At a party in 1994, he met a girl named Nicole and fell in love.

"She was so cool," Mike said. "Right from the first minute, I knew Nikki was the one.

It was like fate or something. I was so happy."

A year later, Mike started working for Costa Mesa-based Quiksilver, one of the world's largest surf-wear companies.
By 1996, Mike and Nicole were married, and Mike's position at work improved.

He became a team member in the company's graphic art department, designing logos for T-shirts and stickers.

Around this time Mike started partying with heavier drugs. 

"Up until then, I was like everybody else," Mike said.

"I would drink on the weekends and smoke pot every once in a while, but I was never a loadie."

Every Friday after work, a close colleague of Mike threw a little bash at his apartment. 

"Some of the guys were into cocaine, so we'd hang out, drink a few beers, snort a couple of lines," Mike said.

Often, a dealer would deliver cocaine to the apartment.

"It was kind of funny, you know?" Mike said. "It was like, 'Here comes the pizza man!'"

Delivery man

By the time Mike's son, Taylor, was born in 1997, the delivery man was bringing something else: heroin. 

"Why did I try it? Probably because of the mystique, you know, the whole chasing the dragon thing," Mike said.

The first time Mike smoked black-tar heroin, he got sick.

He tried it again because he liked the way it made him feel.

Mike started out using heroin once a week.

Sometimes, a couple times a week if he felt stressed.

This would escalate, and by early 1999, Mike was smoking tar every day.
 

Losing it all 

He wasn't using too much, just $20 worth every couple of days.

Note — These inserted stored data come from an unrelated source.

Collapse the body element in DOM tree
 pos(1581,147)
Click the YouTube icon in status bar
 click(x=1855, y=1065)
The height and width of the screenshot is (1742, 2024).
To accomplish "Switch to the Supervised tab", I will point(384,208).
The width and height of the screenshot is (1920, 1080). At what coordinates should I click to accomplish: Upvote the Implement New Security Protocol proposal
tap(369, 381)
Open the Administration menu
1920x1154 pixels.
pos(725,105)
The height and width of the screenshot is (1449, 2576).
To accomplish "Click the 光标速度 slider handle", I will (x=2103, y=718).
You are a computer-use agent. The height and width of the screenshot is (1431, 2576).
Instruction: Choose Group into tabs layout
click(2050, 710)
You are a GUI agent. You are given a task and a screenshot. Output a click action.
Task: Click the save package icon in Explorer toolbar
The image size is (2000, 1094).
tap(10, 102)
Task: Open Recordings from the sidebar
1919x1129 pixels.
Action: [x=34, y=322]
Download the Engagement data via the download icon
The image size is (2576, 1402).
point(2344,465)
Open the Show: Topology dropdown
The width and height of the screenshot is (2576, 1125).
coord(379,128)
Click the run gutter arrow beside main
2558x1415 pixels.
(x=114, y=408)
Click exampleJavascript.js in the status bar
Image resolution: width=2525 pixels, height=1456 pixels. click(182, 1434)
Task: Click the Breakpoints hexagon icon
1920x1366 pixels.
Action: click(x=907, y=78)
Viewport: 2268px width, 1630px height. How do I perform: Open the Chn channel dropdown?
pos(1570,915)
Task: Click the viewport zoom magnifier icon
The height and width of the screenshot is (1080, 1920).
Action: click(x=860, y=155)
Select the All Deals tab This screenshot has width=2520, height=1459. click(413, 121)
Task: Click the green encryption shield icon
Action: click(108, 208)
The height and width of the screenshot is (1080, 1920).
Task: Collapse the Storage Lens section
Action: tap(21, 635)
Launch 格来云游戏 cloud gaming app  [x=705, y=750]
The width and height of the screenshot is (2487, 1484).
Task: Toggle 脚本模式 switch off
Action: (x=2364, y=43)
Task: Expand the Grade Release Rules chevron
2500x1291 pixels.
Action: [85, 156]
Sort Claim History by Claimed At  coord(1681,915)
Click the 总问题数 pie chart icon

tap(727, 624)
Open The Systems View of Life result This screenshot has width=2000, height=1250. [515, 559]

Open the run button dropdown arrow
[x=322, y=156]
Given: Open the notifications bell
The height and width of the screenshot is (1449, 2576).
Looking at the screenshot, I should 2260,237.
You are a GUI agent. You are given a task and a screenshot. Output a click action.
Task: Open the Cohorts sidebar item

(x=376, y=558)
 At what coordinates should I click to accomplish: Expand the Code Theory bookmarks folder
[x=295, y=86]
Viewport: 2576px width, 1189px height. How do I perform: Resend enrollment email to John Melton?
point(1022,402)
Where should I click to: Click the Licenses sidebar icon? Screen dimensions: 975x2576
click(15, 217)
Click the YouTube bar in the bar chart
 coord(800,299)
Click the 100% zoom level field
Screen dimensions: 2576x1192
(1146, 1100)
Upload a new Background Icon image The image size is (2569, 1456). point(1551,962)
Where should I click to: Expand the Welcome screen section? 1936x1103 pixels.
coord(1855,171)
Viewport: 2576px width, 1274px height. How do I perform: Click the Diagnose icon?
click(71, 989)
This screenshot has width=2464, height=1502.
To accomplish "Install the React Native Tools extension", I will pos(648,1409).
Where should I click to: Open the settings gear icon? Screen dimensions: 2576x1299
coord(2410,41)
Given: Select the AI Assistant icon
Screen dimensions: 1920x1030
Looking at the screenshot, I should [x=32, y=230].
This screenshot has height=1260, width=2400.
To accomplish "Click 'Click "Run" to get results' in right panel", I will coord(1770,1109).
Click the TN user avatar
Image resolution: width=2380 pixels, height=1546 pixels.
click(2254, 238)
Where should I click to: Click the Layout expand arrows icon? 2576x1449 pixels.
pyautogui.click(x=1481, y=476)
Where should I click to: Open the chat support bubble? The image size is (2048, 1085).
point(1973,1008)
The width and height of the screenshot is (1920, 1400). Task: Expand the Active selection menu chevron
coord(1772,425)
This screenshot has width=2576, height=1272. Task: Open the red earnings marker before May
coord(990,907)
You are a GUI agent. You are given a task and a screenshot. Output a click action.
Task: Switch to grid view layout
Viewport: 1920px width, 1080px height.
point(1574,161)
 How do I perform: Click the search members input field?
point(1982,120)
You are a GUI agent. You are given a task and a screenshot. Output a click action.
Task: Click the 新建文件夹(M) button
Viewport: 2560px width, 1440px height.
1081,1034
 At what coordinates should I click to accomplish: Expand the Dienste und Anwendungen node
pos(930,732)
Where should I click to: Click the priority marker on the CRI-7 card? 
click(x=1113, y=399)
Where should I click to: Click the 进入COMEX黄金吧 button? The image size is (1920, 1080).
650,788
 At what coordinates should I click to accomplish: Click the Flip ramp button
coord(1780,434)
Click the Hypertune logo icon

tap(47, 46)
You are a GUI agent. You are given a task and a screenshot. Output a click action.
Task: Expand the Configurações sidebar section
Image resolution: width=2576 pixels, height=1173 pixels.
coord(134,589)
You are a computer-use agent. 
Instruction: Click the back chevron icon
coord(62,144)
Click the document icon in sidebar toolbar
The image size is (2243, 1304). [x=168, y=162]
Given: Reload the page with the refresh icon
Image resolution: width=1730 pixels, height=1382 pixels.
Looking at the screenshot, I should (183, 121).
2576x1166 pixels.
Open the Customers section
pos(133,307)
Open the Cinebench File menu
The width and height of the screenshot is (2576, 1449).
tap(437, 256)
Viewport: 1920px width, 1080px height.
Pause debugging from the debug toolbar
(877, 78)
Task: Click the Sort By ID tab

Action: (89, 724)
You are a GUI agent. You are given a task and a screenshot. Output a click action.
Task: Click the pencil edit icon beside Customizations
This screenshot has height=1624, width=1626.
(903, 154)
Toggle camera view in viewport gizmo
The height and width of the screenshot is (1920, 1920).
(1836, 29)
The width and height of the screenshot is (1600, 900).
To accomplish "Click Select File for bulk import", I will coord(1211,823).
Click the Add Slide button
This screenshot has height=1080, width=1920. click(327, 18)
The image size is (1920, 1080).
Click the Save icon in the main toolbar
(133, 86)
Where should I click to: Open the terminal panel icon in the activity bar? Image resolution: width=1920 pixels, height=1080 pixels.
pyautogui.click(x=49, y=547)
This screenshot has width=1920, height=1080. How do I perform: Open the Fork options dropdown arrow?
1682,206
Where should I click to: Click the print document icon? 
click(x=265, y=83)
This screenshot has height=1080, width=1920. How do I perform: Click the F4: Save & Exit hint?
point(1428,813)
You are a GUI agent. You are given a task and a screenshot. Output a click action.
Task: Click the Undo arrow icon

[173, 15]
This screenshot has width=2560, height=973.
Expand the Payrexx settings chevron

He was able to function normally.

No one, especially Nicole, had any idea of what was going on.

In February, a co-worker caught him smoking heroin in a bathroom.

Within two weeks, Mike was fired.

"They told me that I wasn't producing like they needed me to, and they were right," Mike said.

"But I was still pissed, even though I knew deep down the real reason."

When Mike lost his job, Nicole was very understanding.

Thanks to modest savings and Nicole's job at a nearby bank, their family was not in any immediate trouble.

Mike took care of Taylor while Nicole worked.

Then Mike started using more heroin to relieve the stress of being unemployed.

One day, Nicole came home early and found Mike smoking heroin while Taylor dozed nearby. 

"She totally freaked out and I told her everything," Mike said.

He promised her he would stop, but he didn't. 

After catching Mike in the act several times, Nicole gave him an ultimatum. 

"It was either her and Taylor or drugs," Mike said. 

In April, Nicole finally left.

With Taylor and Nicole gone, Mike's habit increased to a point where he was smoking $100 worth of heroin a day.

Mike said he didn't care about anything except for getting high, until Tuesday, Oct. 12, when he overdosed in his living room.
 

His son and their future

Sitting at the kitchen table of his apartment, Mike didn't want to discuss the withdrawals.

He has been clean for almost two weeks.

In November, Mike will move to Oregon to live with his sister and her family to help him resist the temptation to use.
For Mike, the hardest party of leaving is the little boy left behind.

"I want to be there for him when he's growing up," Mike said, peering at a picture of Taylor.

"Right now I'm nothing to him. If I can't straighten myself out, he'll never have a dad."